But we've done fine by asking people to estimate features in days, and if it takes more than 5 days split it.
Then once you have everyone's estimates, multiply by 2.
I can seem pessimistic, but I've found that it is a very good estimate of ship dates.
We recently had a very high pressure project where we were able to measure the actual multiplier for the project. And because the team was very good. It was 1.51.
So this works well.
I do like the idea of being able to measure if we are speeding up or slowing down with velocity. And velocity helps normalize time to make up for different speeds from different team members. But working off days works well as well.
BUT ONE THING IS CLEAR: this is something that should be taught in Universities.
This approaches Joel Spolsky's estimation adjustment technique, though his involves measuring it for every developer over time:
joelonsoftware.com/2007/10/26/evid...
I like the estimate in days approach for some teams. However, I always insist on the rule that no story can be less than 1/2 day unless it's an extremely trivial reminder (e.g. log into production system so your account doesn't expire), and after that it's whole days only. It's not that no story will take less than half a day, it's that by the time you consider interruptions and other aspects of reality, that tends to give you the right amount of padding on average.
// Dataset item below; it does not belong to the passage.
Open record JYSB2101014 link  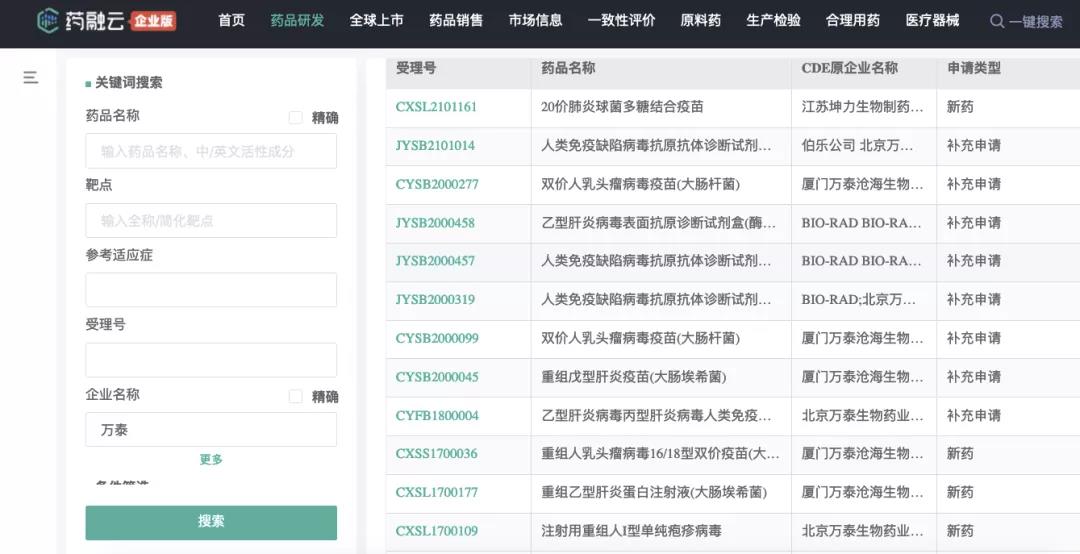pos(435,146)
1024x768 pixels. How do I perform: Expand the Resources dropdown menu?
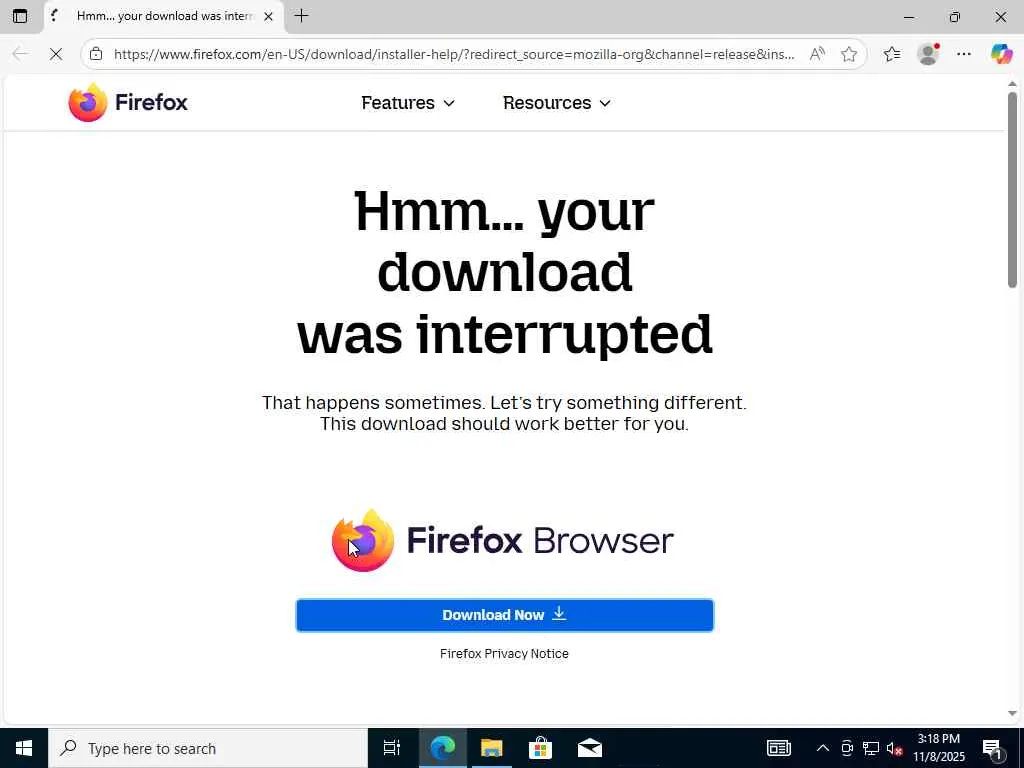[557, 103]
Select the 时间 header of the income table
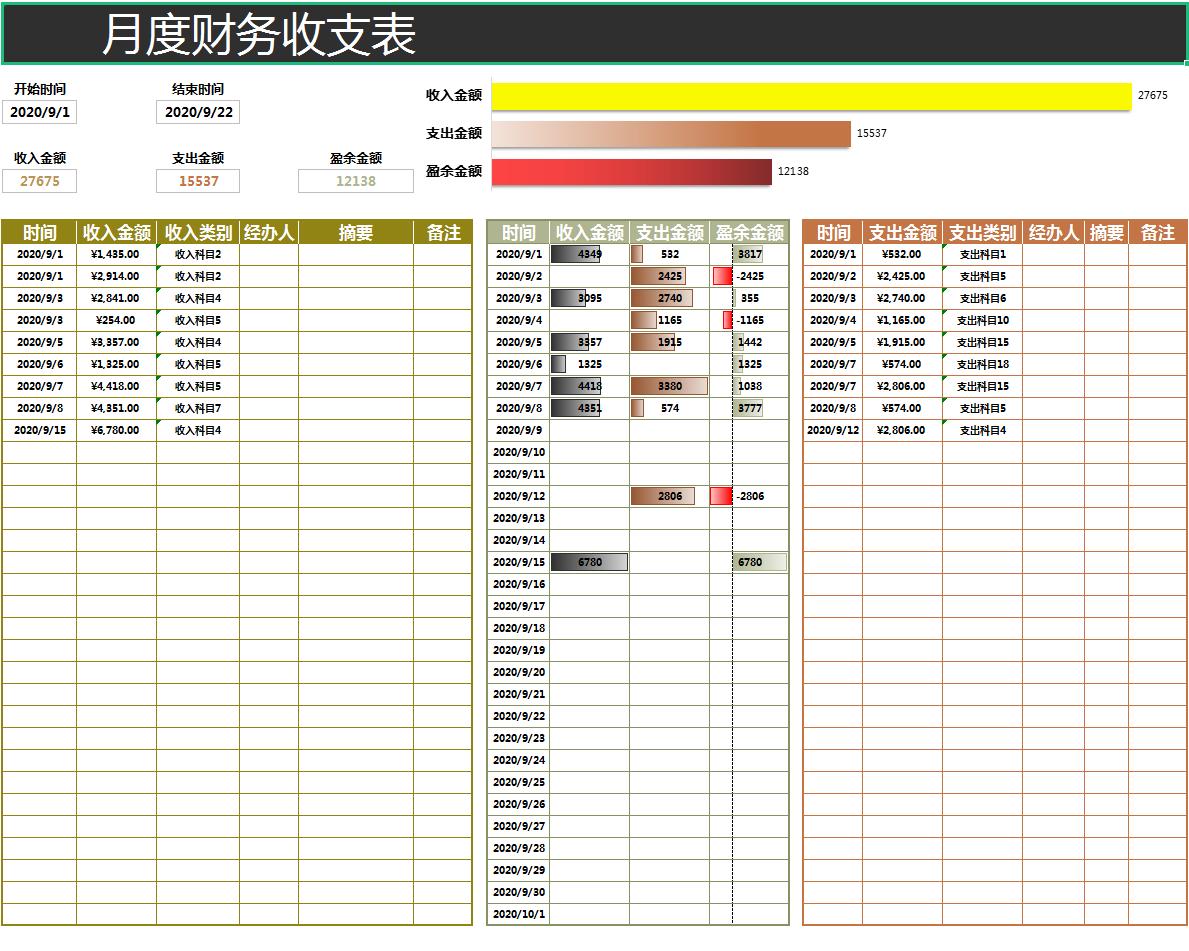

I agree. I always count it as 0.5 days no matter what minimum they put.
An important principle in software estimation is that it's better to overestimate than underestimate.
Steve McConnell's book on the Art of Software Estimation (amazon.com/Software-Estimation-Dem...) cover's this point well.
All work needs to be estimated, not just coding time. Even talking about it before hand is part of the work. But generally many things get overestimated and many things get underestimated. But if you're in about the middle of that estimation error you can get a pretty good estimate.
Lately we've been able to do work in LESS time than estimated. But it's taken many years of polish to get there.
I'm convinced that the real drivers of success, whether a team is using Scrum or any other system -- or no "system" to speak of -- are trust and communication. If you have those things on a team that is at least competent on the average, which means you can even handle some incompetence if you have some rock stars, you'll find a way to execute that is effective for your team.
I'd bet if we looked at how your team got to the point that they can finish under their estimates, we'd find that not only does your team trust each other and communicate well, your team has gained the trust of the rest of the organization/customer and communicates your progress effectively to your external stakeholders. This results in fewer interruptions from outside.
Yeah.. I can agree with that.
Also, I don't really believe in "rock stars".. I believe teams are a mix of talents that complement each other. When a team does this well.. the results are good. Even if some are inevitably faster than others.
But I like that FogBugz has the estimation process incorporated. Maybe we should have adopted it instead of JIRA.
Yeah, I said "rock stars", but I really just meant programmers who are more than 1x, either because they are just crazy good or more often because they amplify the abilities of the team by being excellent library writers and support for other devs. A close friend of mine is one of the crazy good types, both skillful and fast. I'm a good programmer with a solid theoretical background, but I try to be much more in the second category of providing good support, because I'm just never going to be that fast. Sure, I can find a bug and get a patch out quickly, but I take forever to develop good, strong abstractions and libraries. But when I'm done, they'll be well-made.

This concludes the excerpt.